I think a good book is a better (and safer) source of inspiration when using the bathroom ;-). TV - sheesh! Tom

Reply to
hifi-tek

That phonograph amp is fishy. Gee, computer speakers sometimes have jacks, and on eBay, how many used amps can I count.

Greg

Reply to
gregz

I've tried books and magazines in the tub and it's too hard to keep them from getting wet.. Also, even in my "modern", that is, shallow tub, the shelf I made, designed so it can't slip into the water, is too high to comfortably rest my arms on it. Once I let my arms and hands go into the water, then I can't change the page without getting the book wet.

This was all a big disappointment. I wouldn't have made the shelf if I didnt' want to read. But that's the way it is. (Reading while I take a shower seems even less practical than when taking a bath.)

As to the toilet, I don't spend enough time on it to read anything. It's the other way around. When I'm in the middle of watching a tv show in another room and I have to go to the toilet but don't want to not lose track of the tv show, that's the only time I have the tv on.

Reply to
micky

Good point. For the last 35 yearrs or more, an electrical outlet near the sink in a bathroom,or kitchen (or near a laundry tub, maybe) , and any outdoor receptacle has to be GFI (or the newer Arc-something) so that any inequality in current between the hot and neutral trips the breaker.

In my house, , 34 years old, there is one GFI breaker in the breaker box, and it powers all the receptacles near water and probably nothing else. Since then, individual GFI and Arc-fault receptacles have become popular, and one of them will also protect any receptacle downstream from a GFI

The receptacle is by the door, 6 or 8 feet from the tub. I can't reach it or the tv resting on the counter also at the far end of the room. There is no receptacle between the sink and the tub (although I don't know if one would be legal or not. Maybe not. )

I used to worry about adjusting the volume, but I measured the voltages on the sound output jack and it was low. Plus I dry my hand before I adjust it, and it has a big plastic knob over the metal shaft of the potentiometer. And iirc, the shaft is not connected to the circuit. Anyhow, after 20 years I stopped worrying.

Usually a bath takes about a half-hour.

Reply to
micky

Nope. I also had a phone handset in the bathroom until I had trouble with the phone wiring in general and I went to cordless phones. In the wall plate with the telephone jack, I also put in a toggle to answer the phone with, a piezo "ringer", a switch to turn the ringer off, and a neon light to show if the phone was ringing when the ringer was off. I don't get many calls when I'm in the tub, but over 25 years, they mount up. I hung the handset from the towel bar. When I finally move, I'm taking this with me.

Thanks for the idea.

I'm using a computer speaker in the bedoom, with a tv with somewhat garbled sound. I guess it is a bad speaker because the sound from the add-on speaker is fine.

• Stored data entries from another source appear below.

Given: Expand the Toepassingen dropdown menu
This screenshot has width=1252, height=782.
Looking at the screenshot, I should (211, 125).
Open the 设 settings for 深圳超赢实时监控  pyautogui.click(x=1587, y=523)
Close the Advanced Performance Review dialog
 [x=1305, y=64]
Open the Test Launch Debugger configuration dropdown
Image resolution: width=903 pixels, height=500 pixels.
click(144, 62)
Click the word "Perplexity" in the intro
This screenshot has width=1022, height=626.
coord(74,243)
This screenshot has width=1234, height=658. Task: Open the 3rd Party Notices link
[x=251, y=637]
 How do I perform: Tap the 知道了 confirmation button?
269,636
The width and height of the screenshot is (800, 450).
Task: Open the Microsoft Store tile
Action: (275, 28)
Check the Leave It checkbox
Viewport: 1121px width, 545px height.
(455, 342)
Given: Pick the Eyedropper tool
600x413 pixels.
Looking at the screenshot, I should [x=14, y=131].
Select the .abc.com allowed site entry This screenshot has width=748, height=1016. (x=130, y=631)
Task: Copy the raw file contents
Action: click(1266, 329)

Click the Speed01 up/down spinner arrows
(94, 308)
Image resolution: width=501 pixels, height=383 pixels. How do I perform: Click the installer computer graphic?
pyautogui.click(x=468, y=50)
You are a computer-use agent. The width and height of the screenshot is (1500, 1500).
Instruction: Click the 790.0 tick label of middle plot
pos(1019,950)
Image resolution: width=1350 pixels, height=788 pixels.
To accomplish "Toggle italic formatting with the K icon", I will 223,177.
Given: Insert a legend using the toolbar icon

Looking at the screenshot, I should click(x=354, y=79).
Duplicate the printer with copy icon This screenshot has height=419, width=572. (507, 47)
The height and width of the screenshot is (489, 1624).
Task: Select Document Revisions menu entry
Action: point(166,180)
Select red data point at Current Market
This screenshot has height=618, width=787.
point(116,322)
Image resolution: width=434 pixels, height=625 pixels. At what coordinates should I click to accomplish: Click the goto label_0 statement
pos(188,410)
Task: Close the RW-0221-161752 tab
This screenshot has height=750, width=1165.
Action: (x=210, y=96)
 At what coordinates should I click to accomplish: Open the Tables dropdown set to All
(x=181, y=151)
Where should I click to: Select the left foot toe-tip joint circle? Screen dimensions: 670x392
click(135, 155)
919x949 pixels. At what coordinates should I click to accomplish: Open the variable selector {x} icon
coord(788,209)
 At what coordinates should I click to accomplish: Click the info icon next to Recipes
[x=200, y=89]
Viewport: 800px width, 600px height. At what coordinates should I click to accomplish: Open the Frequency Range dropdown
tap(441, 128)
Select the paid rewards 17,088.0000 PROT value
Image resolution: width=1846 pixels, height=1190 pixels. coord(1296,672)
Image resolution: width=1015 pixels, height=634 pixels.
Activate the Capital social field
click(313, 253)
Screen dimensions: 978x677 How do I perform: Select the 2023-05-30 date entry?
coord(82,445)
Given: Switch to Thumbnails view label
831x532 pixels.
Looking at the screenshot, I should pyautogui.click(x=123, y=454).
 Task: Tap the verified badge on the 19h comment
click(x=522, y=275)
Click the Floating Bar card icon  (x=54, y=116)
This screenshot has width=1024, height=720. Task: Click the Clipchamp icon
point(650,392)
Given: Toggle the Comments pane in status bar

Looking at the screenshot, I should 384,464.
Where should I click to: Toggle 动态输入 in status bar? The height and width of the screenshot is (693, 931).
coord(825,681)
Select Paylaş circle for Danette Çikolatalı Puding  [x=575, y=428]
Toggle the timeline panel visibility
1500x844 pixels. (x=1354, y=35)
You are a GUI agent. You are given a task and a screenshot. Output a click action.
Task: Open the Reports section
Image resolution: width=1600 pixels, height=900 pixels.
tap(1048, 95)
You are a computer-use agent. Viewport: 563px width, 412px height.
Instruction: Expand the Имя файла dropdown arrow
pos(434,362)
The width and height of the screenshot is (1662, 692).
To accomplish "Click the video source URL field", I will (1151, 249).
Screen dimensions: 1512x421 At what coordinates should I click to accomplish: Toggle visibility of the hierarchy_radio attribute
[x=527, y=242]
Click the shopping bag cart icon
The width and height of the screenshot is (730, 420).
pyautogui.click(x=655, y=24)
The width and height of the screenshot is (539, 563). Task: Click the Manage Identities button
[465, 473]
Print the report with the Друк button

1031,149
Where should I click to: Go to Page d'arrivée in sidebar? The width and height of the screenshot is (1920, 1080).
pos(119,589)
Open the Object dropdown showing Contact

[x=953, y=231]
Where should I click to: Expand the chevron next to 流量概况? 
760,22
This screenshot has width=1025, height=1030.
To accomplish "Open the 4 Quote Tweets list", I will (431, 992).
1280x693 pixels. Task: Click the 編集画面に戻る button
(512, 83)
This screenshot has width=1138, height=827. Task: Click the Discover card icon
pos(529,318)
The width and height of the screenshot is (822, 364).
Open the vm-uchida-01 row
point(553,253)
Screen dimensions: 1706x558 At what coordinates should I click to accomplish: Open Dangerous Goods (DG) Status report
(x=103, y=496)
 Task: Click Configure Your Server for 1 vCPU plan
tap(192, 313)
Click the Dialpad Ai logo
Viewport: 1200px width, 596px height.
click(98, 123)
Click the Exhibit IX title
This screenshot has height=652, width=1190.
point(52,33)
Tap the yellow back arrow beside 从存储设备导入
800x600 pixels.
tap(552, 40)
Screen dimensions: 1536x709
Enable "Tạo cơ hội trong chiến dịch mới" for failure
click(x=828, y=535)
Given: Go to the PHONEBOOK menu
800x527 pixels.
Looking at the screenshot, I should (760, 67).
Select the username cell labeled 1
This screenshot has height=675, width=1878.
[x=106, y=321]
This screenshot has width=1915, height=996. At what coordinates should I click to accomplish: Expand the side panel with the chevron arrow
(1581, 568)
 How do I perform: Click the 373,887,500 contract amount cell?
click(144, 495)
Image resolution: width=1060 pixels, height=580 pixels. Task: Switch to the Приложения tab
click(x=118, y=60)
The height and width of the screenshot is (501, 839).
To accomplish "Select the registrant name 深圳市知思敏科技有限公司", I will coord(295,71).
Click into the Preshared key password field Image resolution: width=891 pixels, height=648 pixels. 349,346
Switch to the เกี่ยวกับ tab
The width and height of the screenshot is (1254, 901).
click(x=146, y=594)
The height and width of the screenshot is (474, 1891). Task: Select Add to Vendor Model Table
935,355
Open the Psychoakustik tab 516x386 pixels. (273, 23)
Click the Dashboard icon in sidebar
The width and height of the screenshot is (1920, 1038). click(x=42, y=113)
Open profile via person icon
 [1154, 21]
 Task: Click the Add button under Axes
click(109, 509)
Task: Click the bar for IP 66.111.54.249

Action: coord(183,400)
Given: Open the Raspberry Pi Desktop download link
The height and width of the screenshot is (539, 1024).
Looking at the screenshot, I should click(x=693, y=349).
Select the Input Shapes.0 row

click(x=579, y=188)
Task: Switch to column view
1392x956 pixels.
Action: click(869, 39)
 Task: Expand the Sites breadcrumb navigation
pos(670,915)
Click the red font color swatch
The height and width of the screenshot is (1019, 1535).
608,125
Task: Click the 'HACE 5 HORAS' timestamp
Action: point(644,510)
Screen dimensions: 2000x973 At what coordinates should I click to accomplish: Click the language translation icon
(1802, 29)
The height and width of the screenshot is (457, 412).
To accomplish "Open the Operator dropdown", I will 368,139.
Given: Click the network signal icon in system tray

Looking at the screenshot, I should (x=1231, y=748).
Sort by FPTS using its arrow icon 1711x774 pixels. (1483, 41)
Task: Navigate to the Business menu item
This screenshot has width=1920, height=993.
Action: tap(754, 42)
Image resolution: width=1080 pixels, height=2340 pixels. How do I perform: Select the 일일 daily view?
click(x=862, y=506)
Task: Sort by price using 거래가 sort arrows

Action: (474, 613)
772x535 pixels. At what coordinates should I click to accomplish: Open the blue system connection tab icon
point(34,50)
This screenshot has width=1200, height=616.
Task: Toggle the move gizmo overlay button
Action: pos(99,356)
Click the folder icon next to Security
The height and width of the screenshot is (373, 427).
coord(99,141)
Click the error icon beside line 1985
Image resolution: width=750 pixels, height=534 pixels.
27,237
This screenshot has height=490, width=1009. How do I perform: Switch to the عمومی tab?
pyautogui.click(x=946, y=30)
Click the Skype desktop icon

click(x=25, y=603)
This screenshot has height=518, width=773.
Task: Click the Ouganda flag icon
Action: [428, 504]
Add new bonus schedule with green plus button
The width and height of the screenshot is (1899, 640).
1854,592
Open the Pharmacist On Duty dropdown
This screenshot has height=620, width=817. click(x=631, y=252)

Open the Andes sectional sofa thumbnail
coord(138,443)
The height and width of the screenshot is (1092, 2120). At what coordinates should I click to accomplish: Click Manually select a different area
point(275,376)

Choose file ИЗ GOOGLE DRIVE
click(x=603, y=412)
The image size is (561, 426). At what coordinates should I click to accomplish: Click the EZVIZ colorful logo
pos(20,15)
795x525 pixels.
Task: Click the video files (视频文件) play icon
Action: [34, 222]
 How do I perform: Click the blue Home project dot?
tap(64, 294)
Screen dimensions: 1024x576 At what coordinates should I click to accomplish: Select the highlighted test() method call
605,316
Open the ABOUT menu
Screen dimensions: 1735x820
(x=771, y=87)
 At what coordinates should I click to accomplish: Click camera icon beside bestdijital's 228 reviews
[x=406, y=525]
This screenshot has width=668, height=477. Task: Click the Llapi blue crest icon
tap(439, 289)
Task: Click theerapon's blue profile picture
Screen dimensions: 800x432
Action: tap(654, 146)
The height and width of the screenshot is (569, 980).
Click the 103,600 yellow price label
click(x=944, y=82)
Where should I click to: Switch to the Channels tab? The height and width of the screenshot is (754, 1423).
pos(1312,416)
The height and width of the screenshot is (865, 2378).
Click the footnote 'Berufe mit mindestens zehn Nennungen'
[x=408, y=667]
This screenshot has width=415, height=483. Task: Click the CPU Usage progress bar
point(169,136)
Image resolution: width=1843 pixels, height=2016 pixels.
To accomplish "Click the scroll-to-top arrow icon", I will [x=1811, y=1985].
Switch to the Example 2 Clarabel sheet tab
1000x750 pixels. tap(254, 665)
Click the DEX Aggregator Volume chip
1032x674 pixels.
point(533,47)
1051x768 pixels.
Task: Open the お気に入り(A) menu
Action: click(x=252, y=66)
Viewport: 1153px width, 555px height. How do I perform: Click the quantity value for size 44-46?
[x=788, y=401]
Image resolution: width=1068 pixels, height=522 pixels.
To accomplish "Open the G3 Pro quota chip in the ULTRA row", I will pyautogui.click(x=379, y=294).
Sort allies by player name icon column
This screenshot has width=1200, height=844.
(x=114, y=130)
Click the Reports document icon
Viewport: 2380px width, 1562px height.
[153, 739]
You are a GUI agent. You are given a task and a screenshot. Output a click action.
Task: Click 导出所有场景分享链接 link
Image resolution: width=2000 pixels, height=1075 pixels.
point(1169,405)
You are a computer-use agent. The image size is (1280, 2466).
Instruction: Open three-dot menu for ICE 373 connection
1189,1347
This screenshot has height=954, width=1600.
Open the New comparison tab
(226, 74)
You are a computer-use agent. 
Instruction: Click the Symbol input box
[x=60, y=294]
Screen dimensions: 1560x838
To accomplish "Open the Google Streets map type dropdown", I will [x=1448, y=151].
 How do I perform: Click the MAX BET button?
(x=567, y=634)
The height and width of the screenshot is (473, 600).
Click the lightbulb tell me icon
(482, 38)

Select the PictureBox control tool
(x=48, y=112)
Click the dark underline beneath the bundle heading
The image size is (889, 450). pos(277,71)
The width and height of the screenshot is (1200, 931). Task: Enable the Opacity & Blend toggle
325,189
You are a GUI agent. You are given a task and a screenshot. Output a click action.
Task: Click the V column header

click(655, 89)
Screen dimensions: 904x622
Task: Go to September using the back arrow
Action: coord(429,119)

But in the bathroom I want to use the better speakers, a 12" woofer and an 8" midrange, that cmae from the record player. It will also allow me to easily adjust the volume using a knob, instead of a remote control which is inconvenient, takes longer, and I might end up dropping in the water.

Although adjust the volume seems to be less necessary since the middle of December when the law against raising the volume on commercials went into effect. It must have really made a difference, since I don't remember turning it down and then up with each commercial, on any tv in the last month.

Reply to
micky

Try working as a broadcast engineer, running film all day. You are the only one in the building for up to 20 hours, and the bathroom is on the other end of the large complex. When does the film break?

Reply to
Michael A. Terrell

Sandblasting would be faster. ;-)

Reply to
Michael A. Terrell

You could probably write off Depends as a legitimate business expense.

Reply to
William Sommerwerck

There are at least two problems with that idea:

1: Not in the US Army 2: They didn't exist when TV was mostly 16 mm film.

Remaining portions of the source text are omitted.